* [DO THIS]
Extract the stretch from the line that contains "You are a GUI" through the line that contains "pos(200,27)", both included, and repeat those items word for word. Leave out the pictures.

___ GIVEN DATA ___

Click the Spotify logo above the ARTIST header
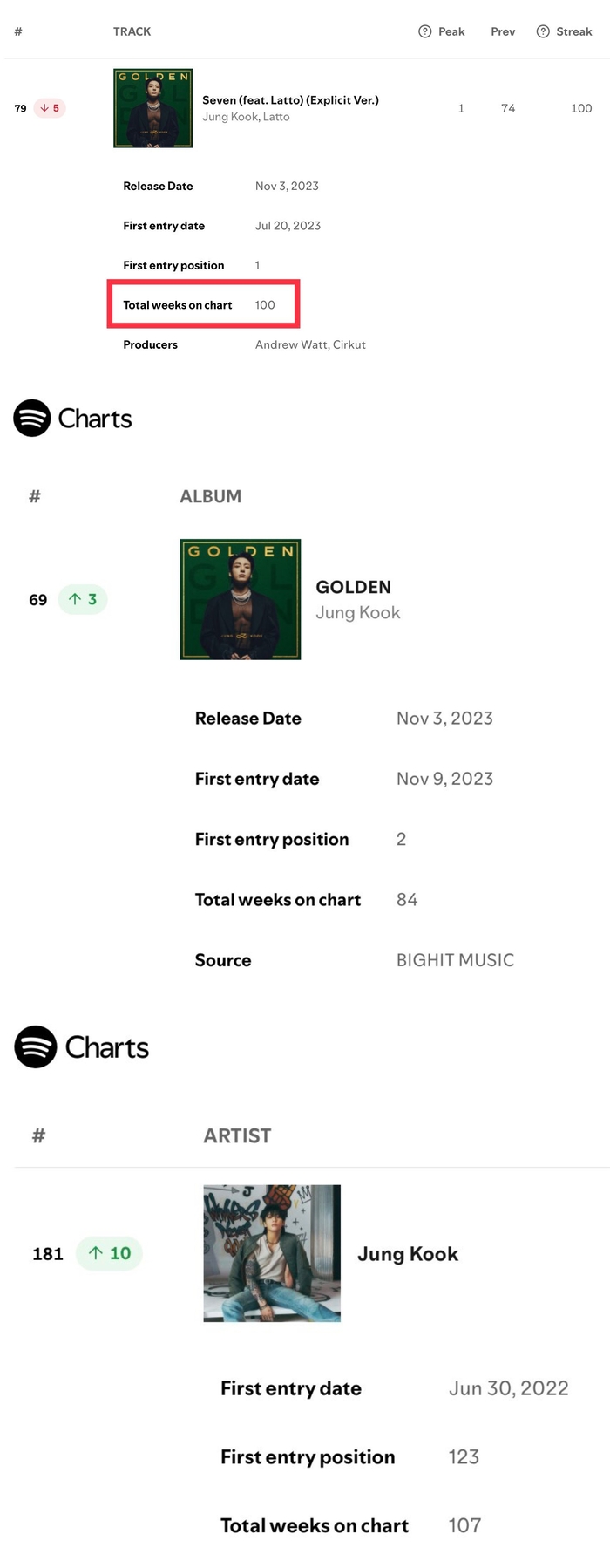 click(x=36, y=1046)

___
___ GIVEN DATA ___

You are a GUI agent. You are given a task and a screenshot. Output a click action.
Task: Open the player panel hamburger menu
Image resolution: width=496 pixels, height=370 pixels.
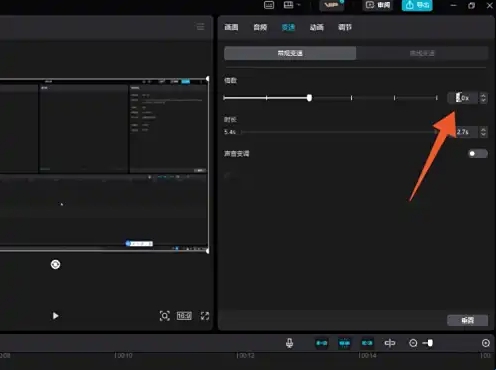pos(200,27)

___
___ GIVEN DATA ___

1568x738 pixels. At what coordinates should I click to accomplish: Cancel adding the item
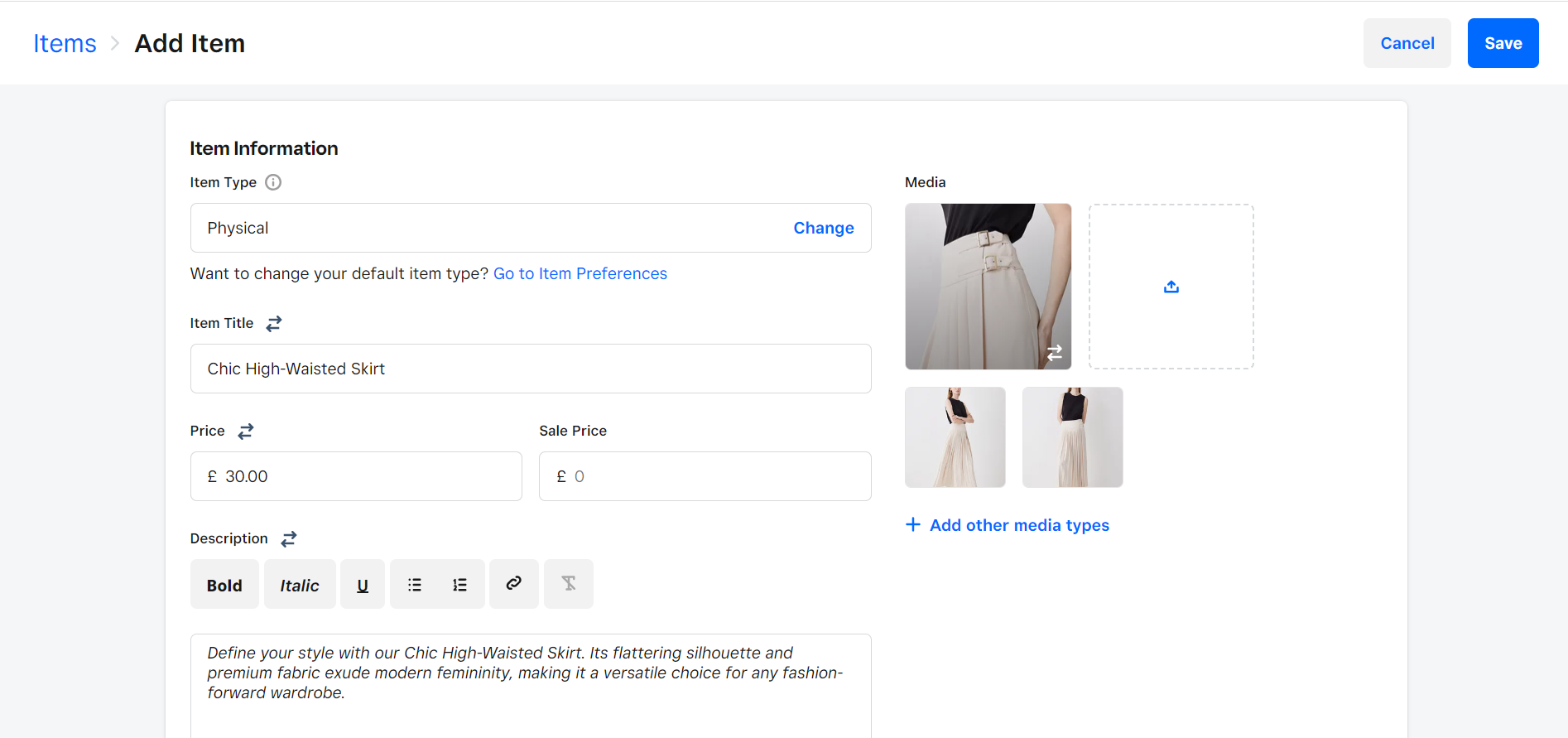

___

* [WRITTEN SOLUTION]
You are a GUI agent. You are given a task and a screenshot. Output a click action.
Task: Open the player panel hamburger menu
Image resolution: width=496 pixels, height=370 pixels.
pos(200,27)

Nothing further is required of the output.